Part II—Foreign Service.

        The pleasures of a barrack-yard, which Maurice began now to enjoy, were not destined to be of long continuance—at least without further probation; for one fine day in June, a letter arrived from the Horse Guards, ordering the commanding officer to hold the regiment in readiness for immediate embarkation for foreign service. The news soon spread, and a stir was visible throughout the barracks, every man eagerly asking what was "The Route?" To enhance his national importance, which stood little in need of anything out of the common, the serjeant-major made a mystery of this particular, until he had assembled the "none-commissioned" (so he called them) to whom he communicated the fact—with as much circumstance as if he had received it personally under the Duke's own autograph—that the regiment was ordered to Halifax in Nova Scotia.
        In spite of the regimental school, which did not, however, at that time, attract one-twentieth part of the voluntary scholars who now flock to it, there were very few who knew exactly where Halifax, or indeed, where North America itself was situated. The prevailing idea was in favour of "Chiny," that being the region to which all terræ incognitæ are generally consigned by the uninitiated; but some, whose geographical notions were even less precise, associating Halifax with a proverbial expression current in the army, were inclined to think that it claimed kindred with even a warmer climate than that of "the flowery land." They found out their mistake before they had been many months on the other side of the Atlantic.

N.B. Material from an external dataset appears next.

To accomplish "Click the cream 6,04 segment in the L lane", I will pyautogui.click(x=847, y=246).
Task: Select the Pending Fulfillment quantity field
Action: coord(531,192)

        But the regiment was not left altogether to burst in ignorance, or discover, by dint of experience where Nova Scotia really was; for it happened that there was one old soldier in it—and he richly deserved the appellation—who had formerly been quartered there. This was a man of the name of Patrick MacManus, who had commenced his military career in the "Music" of the regiment, when he was barely ten years old, and just able to jingle the triangles, whose melody he was called upon to elicit. From the band he was transferred to the drums; and after two or three years' experience in drubbing sheep-skin, was elevated to the fifes. To what further musical eminence he might have attained, it is difficult to say; perhaps he might have expended himself on the key-bugle, or have become absorbed in the big drum; but at the proper age for rendering efficient military service, the instrument to which he took a fancy, was the musket—and he was drafted into the battalion.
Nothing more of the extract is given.